== Dataset excerpts ==

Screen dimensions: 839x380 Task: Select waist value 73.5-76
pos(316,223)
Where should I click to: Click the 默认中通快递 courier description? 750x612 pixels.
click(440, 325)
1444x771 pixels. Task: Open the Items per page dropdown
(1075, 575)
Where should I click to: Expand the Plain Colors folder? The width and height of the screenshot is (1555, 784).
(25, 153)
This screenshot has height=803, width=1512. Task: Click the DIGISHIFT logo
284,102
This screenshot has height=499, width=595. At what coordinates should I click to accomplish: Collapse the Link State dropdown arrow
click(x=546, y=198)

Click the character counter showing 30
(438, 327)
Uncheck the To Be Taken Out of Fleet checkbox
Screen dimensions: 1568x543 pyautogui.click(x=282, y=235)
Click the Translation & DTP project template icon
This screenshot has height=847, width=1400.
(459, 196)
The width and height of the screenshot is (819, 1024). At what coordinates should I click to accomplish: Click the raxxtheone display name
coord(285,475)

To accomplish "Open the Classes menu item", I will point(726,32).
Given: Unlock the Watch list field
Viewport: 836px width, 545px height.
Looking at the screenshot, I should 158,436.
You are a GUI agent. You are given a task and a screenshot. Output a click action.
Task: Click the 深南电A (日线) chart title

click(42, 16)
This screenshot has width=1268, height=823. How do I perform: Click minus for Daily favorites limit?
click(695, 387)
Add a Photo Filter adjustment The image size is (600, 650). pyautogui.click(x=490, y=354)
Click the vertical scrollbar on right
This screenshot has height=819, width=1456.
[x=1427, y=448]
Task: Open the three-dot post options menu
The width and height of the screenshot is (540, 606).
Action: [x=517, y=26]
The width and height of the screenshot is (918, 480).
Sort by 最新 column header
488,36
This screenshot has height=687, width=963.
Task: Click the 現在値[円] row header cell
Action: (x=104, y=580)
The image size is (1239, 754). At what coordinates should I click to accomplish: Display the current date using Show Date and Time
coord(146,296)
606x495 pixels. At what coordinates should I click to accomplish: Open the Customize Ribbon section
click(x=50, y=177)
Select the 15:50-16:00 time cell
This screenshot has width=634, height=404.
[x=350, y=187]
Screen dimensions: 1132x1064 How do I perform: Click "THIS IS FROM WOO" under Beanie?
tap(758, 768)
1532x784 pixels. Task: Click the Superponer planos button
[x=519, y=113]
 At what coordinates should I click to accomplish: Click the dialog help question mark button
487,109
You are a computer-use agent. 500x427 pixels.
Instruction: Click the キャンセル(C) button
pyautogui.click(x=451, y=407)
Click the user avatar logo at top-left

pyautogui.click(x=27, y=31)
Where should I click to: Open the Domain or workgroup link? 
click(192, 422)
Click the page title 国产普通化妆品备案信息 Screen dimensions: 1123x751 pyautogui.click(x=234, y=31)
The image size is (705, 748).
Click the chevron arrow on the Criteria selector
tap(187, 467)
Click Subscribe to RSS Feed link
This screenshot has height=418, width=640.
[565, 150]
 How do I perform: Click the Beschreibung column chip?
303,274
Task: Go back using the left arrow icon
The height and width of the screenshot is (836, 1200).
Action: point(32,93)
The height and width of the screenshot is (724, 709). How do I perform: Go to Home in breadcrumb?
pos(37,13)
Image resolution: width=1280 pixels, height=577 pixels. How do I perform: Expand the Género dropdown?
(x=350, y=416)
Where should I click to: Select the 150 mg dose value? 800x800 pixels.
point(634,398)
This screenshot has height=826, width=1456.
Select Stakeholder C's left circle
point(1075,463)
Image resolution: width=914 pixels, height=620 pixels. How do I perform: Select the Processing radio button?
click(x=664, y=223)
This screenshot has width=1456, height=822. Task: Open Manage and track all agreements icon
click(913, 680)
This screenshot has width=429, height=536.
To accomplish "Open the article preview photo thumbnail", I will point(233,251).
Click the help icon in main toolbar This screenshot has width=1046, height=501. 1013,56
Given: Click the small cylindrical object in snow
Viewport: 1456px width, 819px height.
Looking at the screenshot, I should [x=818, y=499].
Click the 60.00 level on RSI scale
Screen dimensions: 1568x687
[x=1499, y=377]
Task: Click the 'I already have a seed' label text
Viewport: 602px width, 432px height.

===

#### Work to be completed
The whole block of data above should be printed again verbatim.

#### Result of the exercise
Screen dimensions: 839x380 Task: Select waist value 73.5-76
pos(316,223)
Where should I click to: Click the 默认中通快递 courier description? 750x612 pixels.
click(440, 325)
1444x771 pixels. Task: Open the Items per page dropdown
(1075, 575)
Where should I click to: Expand the Plain Colors folder? The width and height of the screenshot is (1555, 784).
(25, 153)
This screenshot has height=803, width=1512. Task: Click the DIGISHIFT logo
284,102
This screenshot has height=499, width=595. At what coordinates should I click to accomplish: Collapse the Link State dropdown arrow
click(x=546, y=198)

Click the character counter showing 30
(438, 327)
Uncheck the To Be Taken Out of Fleet checkbox
Screen dimensions: 1568x543 pyautogui.click(x=282, y=235)
Click the Translation & DTP project template icon
This screenshot has height=847, width=1400.
(459, 196)
The width and height of the screenshot is (819, 1024). At what coordinates should I click to accomplish: Click the raxxtheone display name
coord(285,475)

To accomplish "Open the Classes menu item", I will point(726,32).
Given: Unlock the Watch list field
Viewport: 836px width, 545px height.
Looking at the screenshot, I should 158,436.
You are a GUI agent. You are given a task and a screenshot. Output a click action.
Task: Click the 深南电A (日线) chart title

click(42, 16)
This screenshot has width=1268, height=823. How do I perform: Click minus for Daily favorites limit?
click(695, 387)
Add a Photo Filter adjustment The image size is (600, 650). pyautogui.click(x=490, y=354)
Click the vertical scrollbar on right
This screenshot has height=819, width=1456.
[x=1427, y=448]
Task: Open the three-dot post options menu
The width and height of the screenshot is (540, 606).
Action: [x=517, y=26]
The width and height of the screenshot is (918, 480).
Sort by 最新 column header
488,36
This screenshot has height=687, width=963.
Task: Click the 現在値[円] row header cell
Action: (x=104, y=580)
The image size is (1239, 754). At what coordinates should I click to accomplish: Display the current date using Show Date and Time
coord(146,296)
606x495 pixels. At what coordinates should I click to accomplish: Open the Customize Ribbon section
click(x=50, y=177)
Select the 15:50-16:00 time cell
This screenshot has width=634, height=404.
[x=350, y=187]
Screen dimensions: 1132x1064 How do I perform: Click "THIS IS FROM WOO" under Beanie?
tap(758, 768)
1532x784 pixels. Task: Click the Superponer planos button
[x=519, y=113]
 At what coordinates should I click to accomplish: Click the dialog help question mark button
487,109
You are a computer-use agent. 500x427 pixels.
Instruction: Click the キャンセル(C) button
pyautogui.click(x=451, y=407)
Click the user avatar logo at top-left

pyautogui.click(x=27, y=31)
Where should I click to: Open the Domain or workgroup link? 
click(192, 422)
Click the page title 国产普通化妆品备案信息 Screen dimensions: 1123x751 pyautogui.click(x=234, y=31)
The image size is (705, 748).
Click the chevron arrow on the Criteria selector
tap(187, 467)
Click Subscribe to RSS Feed link
This screenshot has height=418, width=640.
[565, 150]
 How do I perform: Click the Beschreibung column chip?
303,274
Task: Go back using the left arrow icon
The height and width of the screenshot is (836, 1200).
Action: point(32,93)
The height and width of the screenshot is (724, 709). How do I perform: Go to Home in breadcrumb?
pos(37,13)
Image resolution: width=1280 pixels, height=577 pixels. How do I perform: Expand the Género dropdown?
(x=350, y=416)
Where should I click to: Select the 150 mg dose value? 800x800 pixels.
point(634,398)
This screenshot has height=826, width=1456.
Select Stakeholder C's left circle
point(1075,463)
Image resolution: width=914 pixels, height=620 pixels. How do I perform: Select the Processing radio button?
click(x=664, y=223)
This screenshot has width=1456, height=822. Task: Open Manage and track all agreements icon
click(913, 680)
This screenshot has width=429, height=536.
To accomplish "Open the article preview photo thumbnail", I will point(233,251).
Click the help icon in main toolbar This screenshot has width=1046, height=501. 1013,56
Given: Click the small cylindrical object in snow
Viewport: 1456px width, 819px height.
Looking at the screenshot, I should [x=818, y=499].
Click the 60.00 level on RSI scale
Screen dimensions: 1568x687
[x=1499, y=377]
Task: Click the 'I already have a seed' label text
Viewport: 602px width, 432px height.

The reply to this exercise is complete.